For "soaking" the green coffee beans, as referred to above, these are, as already stated above, kept in contact with water for such a period of time that they no longer absorb water. The term "equilibrium extract" is also defined hereinbefore. Where reference is made to the "laden" solvent, this means not only the adsorbent with the substances adsorbed thereon. The term includes all the material retained by the adsorbent, including those contained in the solution within the pores and between the particles of the adsorbent, which are carried along with the adsorbent mass when the adsorbent is passed in wet condition from one process stage to another.
It is clear that, as the exchange in the various process stages is allowed to proceed more completely, a higher degree of decaffeination is obtained, and also a purer solution of caffeine. This depends, of course, on the nature of the apparatus used for the exchange and the nature of the adsorbent. This will generally be counter-current apparatus with a greater or smaller amount of stages, as will be illustrated hereinafter in the example. If the exchange is caused to be effected thoroughly, the term "caffeine-deficient" in the above should in each case be read as "practically caffeine-free". The term "clean" as used in the above should, in this connection, also have a relative meaning. According as the exchange in the various process steps takes place more completely, so this term is to be construed more strictly.

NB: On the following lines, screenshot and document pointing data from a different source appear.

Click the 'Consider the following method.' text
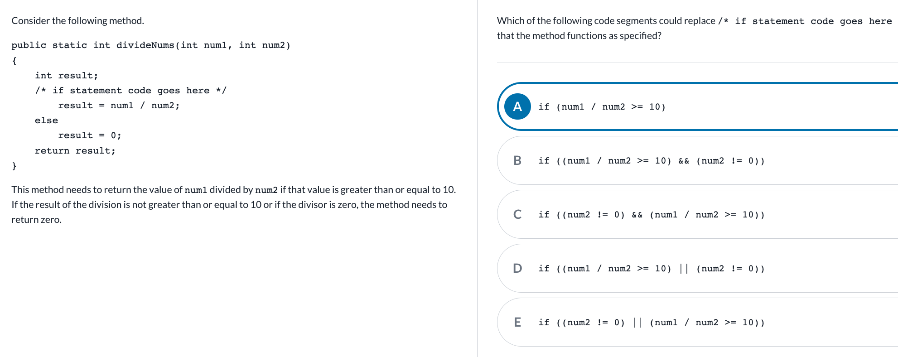Image resolution: width=898 pixels, height=357 pixels. (78, 21)
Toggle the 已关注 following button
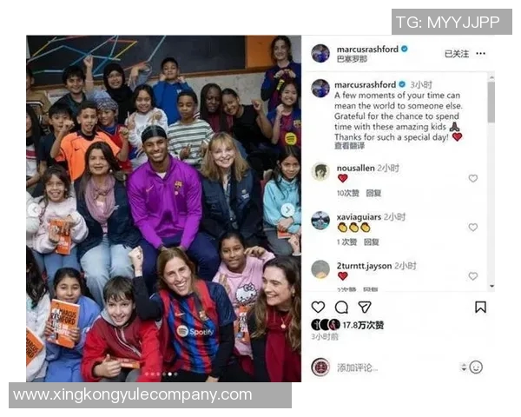 (x=457, y=54)

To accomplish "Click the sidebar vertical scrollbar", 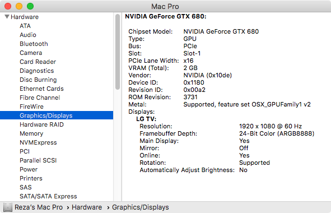I will (x=118, y=52).
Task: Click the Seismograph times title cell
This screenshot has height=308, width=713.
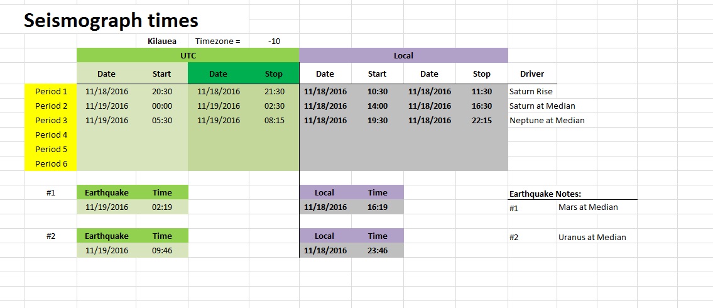Action: coord(111,21)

The selectivity (the degree of preferential adsorption) of an adsorbent to be used must be determined empirically. The adsorbent is brought into equilibrium with solutions of given concentrations of caffeine, chlorogenic acid and residuals. By analysis the ratio is determined of the components in the resin and in the solution being in equilibrium with it. This is done for a variety of concentrations and concentration ratios. From all this a general picture emerges as to the selectivity under the conditions prevailing in the process.
It has been found that the resins of the formophenol type and, as stated before, in particular Duolite S761, have a good selectivity. Duolite S761 is a formophenolic resin produced by polymerizing or copolymerizing monomers with weakly acidic groups, so that the P.sub.Ka of the monomer with the acidic group is higher than about 6.5 P.sub.Ka values.